- Job -
Can you render the lines from the one with "The image size is (640, 1136)." to the one with "[1051, 164]" as a Markdown table with columns No. and Text, numbering each line and leaving out blank ones?

start

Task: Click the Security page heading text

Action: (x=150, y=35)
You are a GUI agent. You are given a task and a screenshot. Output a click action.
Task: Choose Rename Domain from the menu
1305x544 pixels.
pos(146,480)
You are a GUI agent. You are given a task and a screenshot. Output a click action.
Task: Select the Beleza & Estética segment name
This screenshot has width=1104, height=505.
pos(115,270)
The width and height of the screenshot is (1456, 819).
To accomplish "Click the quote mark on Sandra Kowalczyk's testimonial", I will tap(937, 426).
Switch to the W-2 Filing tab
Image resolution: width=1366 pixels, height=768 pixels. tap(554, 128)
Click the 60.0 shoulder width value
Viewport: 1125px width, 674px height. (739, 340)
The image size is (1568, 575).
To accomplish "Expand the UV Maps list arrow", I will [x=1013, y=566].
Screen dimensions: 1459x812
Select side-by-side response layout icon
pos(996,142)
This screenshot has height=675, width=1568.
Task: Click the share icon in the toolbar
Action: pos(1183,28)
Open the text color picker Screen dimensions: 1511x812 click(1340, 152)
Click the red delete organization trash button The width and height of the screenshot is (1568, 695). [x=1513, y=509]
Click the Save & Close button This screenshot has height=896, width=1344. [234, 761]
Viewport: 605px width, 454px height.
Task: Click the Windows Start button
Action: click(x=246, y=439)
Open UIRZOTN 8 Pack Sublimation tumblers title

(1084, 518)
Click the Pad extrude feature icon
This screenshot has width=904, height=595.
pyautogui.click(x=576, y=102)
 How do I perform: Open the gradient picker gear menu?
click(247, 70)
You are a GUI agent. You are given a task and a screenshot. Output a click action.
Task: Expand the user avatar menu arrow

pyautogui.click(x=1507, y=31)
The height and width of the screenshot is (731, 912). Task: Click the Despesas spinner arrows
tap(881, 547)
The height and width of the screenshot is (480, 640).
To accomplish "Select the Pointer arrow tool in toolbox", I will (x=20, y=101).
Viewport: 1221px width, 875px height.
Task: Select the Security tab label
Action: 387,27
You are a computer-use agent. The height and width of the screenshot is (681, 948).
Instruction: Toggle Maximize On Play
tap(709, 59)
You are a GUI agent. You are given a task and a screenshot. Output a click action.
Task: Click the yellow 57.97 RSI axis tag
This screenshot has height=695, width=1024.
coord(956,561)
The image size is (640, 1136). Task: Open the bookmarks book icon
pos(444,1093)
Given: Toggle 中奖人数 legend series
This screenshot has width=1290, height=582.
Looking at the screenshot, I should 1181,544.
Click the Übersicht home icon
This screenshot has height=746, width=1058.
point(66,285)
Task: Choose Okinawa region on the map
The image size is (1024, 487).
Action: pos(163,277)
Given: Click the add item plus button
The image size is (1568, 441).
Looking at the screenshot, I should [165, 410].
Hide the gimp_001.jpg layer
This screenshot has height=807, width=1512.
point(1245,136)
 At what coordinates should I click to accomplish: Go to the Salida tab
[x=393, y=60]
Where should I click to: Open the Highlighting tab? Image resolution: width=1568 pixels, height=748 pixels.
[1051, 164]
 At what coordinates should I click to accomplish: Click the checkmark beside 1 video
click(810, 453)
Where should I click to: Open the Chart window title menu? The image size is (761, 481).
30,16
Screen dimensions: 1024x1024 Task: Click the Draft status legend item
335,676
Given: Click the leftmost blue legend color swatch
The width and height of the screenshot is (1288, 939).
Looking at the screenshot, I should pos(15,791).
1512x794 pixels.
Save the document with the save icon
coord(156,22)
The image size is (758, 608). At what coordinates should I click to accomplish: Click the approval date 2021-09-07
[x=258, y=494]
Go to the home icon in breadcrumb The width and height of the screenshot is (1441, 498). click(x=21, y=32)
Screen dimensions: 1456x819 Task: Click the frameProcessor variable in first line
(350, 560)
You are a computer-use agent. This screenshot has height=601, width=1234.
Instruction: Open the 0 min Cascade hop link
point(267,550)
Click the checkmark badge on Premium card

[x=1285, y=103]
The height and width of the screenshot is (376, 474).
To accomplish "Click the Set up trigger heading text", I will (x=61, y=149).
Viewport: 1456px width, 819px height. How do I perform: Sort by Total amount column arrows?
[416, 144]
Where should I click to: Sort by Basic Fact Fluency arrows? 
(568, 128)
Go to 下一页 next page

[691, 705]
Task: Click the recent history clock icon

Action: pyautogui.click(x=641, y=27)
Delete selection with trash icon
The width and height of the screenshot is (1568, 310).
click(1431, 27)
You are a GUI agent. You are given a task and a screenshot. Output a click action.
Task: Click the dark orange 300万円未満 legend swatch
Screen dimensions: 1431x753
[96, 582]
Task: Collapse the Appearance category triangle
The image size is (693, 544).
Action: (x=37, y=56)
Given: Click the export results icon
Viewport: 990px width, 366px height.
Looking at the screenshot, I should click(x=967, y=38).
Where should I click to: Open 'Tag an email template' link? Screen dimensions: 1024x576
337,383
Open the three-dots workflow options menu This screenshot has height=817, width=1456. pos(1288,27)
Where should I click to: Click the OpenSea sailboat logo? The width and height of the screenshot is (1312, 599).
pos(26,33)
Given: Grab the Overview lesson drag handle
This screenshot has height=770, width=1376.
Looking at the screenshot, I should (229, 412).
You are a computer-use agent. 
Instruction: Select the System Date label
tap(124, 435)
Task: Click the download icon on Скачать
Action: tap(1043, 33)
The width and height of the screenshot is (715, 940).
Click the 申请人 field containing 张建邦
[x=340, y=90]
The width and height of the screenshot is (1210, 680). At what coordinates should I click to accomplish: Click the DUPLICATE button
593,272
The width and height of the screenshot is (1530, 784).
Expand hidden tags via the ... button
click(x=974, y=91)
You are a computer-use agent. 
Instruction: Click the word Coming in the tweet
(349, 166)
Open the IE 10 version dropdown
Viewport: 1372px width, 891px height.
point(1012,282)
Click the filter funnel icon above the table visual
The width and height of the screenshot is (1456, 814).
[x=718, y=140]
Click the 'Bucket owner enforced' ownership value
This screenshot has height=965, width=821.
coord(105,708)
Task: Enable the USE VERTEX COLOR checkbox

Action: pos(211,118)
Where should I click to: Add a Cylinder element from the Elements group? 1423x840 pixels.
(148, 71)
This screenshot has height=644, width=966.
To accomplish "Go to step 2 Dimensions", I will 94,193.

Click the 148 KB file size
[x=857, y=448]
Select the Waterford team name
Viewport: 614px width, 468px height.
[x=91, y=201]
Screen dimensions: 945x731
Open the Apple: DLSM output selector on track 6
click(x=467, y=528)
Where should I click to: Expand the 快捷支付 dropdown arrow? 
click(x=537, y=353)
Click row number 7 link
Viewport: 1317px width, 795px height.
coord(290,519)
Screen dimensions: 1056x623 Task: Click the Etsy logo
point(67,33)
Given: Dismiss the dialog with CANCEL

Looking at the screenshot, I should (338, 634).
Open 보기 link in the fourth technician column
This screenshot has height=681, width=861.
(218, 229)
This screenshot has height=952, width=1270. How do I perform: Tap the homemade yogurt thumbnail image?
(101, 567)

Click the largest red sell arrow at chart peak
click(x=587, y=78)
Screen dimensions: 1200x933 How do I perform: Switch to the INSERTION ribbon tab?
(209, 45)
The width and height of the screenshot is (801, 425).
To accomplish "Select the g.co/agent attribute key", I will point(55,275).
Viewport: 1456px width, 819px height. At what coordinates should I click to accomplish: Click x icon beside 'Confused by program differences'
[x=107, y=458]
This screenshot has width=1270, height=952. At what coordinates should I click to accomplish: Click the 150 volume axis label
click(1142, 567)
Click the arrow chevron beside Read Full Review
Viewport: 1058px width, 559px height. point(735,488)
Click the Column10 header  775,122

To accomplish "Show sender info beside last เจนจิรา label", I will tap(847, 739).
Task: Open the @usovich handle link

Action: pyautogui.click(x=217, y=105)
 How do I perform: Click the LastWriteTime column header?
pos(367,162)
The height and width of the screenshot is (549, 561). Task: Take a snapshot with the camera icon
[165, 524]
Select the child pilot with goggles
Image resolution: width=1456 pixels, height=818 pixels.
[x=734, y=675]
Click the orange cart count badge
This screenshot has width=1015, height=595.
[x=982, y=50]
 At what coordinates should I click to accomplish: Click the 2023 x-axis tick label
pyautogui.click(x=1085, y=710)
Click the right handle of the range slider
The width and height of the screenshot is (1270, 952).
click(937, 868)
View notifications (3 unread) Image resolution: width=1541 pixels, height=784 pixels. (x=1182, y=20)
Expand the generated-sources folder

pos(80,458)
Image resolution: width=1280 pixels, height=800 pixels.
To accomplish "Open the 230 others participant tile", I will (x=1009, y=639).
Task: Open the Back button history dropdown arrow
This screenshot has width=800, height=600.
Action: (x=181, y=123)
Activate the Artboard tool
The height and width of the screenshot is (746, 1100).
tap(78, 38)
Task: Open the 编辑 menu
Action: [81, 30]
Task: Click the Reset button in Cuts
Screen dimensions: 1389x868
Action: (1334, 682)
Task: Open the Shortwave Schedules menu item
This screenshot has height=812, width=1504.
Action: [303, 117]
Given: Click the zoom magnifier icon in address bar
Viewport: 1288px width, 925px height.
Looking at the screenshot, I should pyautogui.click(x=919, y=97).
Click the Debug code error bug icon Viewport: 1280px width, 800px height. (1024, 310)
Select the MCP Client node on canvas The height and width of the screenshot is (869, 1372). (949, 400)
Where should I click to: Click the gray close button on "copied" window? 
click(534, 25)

end

- Finished exercise -
| No. | Text |
|---|---|
| 1 | The image size is (640, 1136). Task: Open the bookmarks book icon |
| 2 | pos(444,1093) |
| 3 | Given: Toggle 中奖人数 legend series |
| 4 | This screenshot has width=1290, height=582. |
| 5 | Looking at the screenshot, I should 1181,544. |
| 6 | Click the Übersicht home icon |
| 7 | This screenshot has height=746, width=1058. |
| 8 | point(66,285) |
| 9 | Task: Choose Okinawa region on the map |
| 10 | The image size is (1024, 487). |
| 11 | Action: pos(163,277) |
| 12 | Given: Click the add item plus button |
| 13 | The image size is (1568, 441). |
| 14 | Looking at the screenshot, I should [165, 410]. |
| 15 | Hide the gimp_001.jpg layer |
| 16 | This screenshot has height=807, width=1512. |
| 17 | point(1245,136) |
| 18 |  At what coordinates should I click to accomplish: Go to the Salida tab |
| 19 | [x=393, y=60] |
| 20 | Where should I click to: Open the Highlighting tab? Image resolution: width=1568 pixels, height=748 pixels. |
| 21 | [1051, 164] |